*Dataset records*
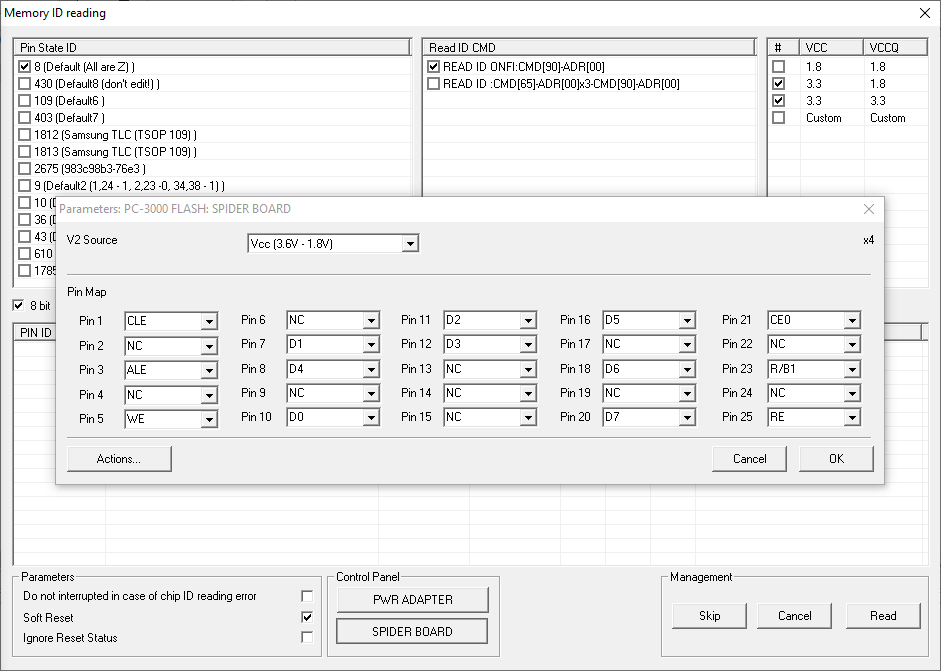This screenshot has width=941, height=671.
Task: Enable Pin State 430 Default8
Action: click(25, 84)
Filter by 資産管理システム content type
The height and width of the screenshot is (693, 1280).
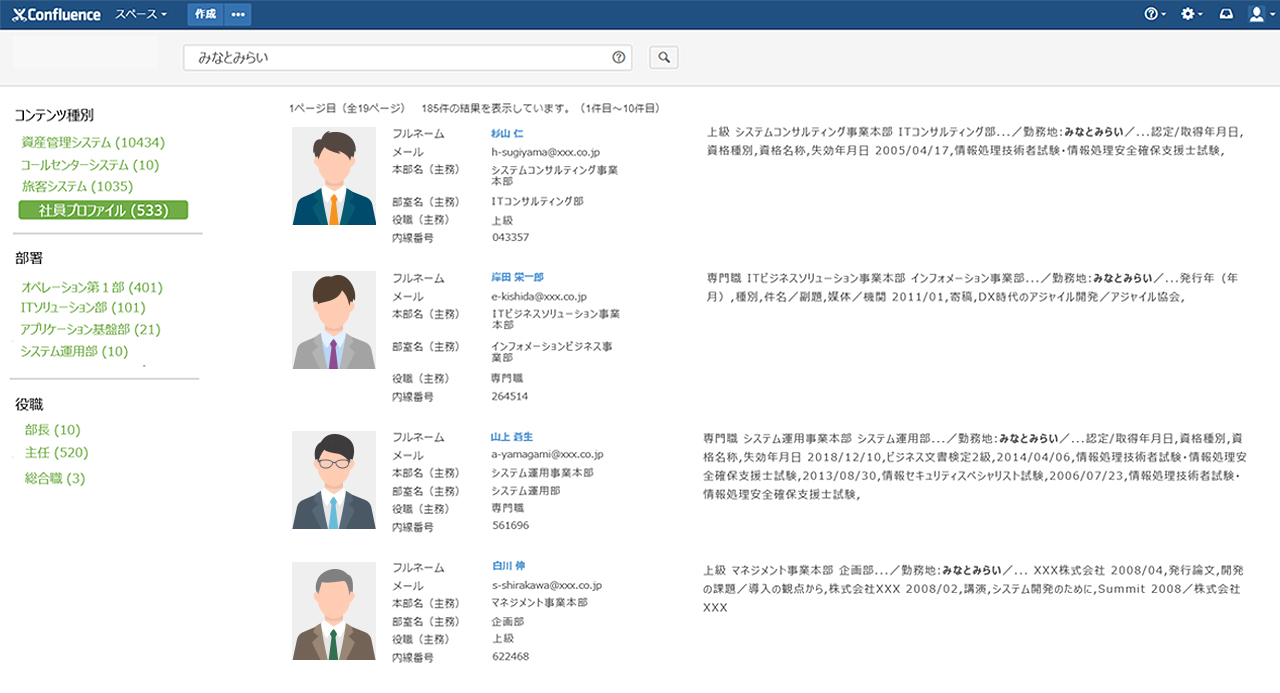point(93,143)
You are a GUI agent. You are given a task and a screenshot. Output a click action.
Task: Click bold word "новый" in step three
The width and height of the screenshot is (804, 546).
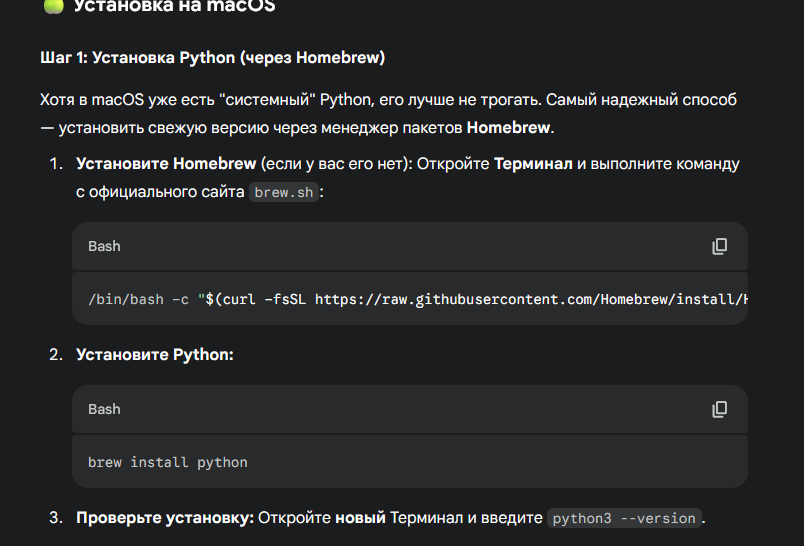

*About this exercise*
With pictures left out, repeat exactly the lines from the one containing "Filter by 資産管理システム content type" through the last line of the data above, inclusive, and nothing else.

*Problem solution*
Filter by 資産管理システム content type
The height and width of the screenshot is (693, 1280).
point(93,143)
You are a GUI agent. You are given a task and a screenshot. Output a click action.
Task: Click bold word "новый" in step three
The width and height of the screenshot is (804, 546).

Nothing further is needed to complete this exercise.